- [Exercise requirements]: Copy the data below. Keep every line exactly as it is.

- [Stored data entries]:
========================

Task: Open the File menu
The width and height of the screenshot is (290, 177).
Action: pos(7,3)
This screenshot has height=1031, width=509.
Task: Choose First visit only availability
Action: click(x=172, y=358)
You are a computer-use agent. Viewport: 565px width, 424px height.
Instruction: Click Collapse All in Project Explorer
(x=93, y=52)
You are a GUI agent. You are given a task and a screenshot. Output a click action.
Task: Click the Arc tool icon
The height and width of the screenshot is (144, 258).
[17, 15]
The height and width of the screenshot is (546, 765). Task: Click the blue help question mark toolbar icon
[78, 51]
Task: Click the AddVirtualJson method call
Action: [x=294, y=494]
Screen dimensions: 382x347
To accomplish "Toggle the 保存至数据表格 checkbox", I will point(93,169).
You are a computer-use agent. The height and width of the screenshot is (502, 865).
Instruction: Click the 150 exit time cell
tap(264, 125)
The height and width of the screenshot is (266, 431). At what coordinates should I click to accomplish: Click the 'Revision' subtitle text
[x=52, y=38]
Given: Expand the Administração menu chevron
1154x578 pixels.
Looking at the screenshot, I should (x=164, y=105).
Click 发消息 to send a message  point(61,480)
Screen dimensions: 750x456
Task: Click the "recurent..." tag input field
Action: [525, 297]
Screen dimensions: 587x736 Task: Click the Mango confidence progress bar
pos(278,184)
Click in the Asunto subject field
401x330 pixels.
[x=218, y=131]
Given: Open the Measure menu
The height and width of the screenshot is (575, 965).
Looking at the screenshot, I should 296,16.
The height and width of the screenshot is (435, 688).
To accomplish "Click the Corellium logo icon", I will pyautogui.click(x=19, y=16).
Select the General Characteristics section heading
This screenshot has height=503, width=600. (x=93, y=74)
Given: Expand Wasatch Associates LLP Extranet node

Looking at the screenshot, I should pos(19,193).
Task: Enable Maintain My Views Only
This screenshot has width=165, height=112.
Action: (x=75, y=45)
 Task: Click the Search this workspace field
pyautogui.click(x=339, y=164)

========================

- [Task solution]:
Task: Open the File menu
The width and height of the screenshot is (290, 177).
Action: pos(7,3)
This screenshot has height=1031, width=509.
Task: Choose First visit only availability
Action: click(x=172, y=358)
You are a computer-use agent. Viewport: 565px width, 424px height.
Instruction: Click Collapse All in Project Explorer
(x=93, y=52)
You are a GUI agent. You are given a task and a screenshot. Output a click action.
Task: Click the Arc tool icon
The height and width of the screenshot is (144, 258).
[17, 15]
The height and width of the screenshot is (546, 765). Task: Click the blue help question mark toolbar icon
[78, 51]
Task: Click the AddVirtualJson method call
Action: [x=294, y=494]
Screen dimensions: 382x347
To accomplish "Toggle the 保存至数据表格 checkbox", I will point(93,169).
You are a computer-use agent. The height and width of the screenshot is (502, 865).
Instruction: Click the 150 exit time cell
tap(264, 125)
The height and width of the screenshot is (266, 431). At what coordinates should I click to accomplish: Click the 'Revision' subtitle text
[x=52, y=38]
Given: Expand the Administração menu chevron
1154x578 pixels.
Looking at the screenshot, I should (x=164, y=105).
Click 发消息 to send a message  point(61,480)
Screen dimensions: 750x456
Task: Click the "recurent..." tag input field
Action: [525, 297]
Screen dimensions: 587x736 Task: Click the Mango confidence progress bar
pos(278,184)
Click in the Asunto subject field
401x330 pixels.
[x=218, y=131]
Given: Open the Measure menu
The height and width of the screenshot is (575, 965).
Looking at the screenshot, I should 296,16.
The height and width of the screenshot is (435, 688).
To accomplish "Click the Corellium logo icon", I will pyautogui.click(x=19, y=16).
Select the General Characteristics section heading
This screenshot has height=503, width=600. (x=93, y=74)
Given: Expand Wasatch Associates LLP Extranet node

Looking at the screenshot, I should pos(19,193).
Task: Enable Maintain My Views Only
This screenshot has width=165, height=112.
Action: (x=75, y=45)
 Task: Click the Search this workspace field
pyautogui.click(x=339, y=164)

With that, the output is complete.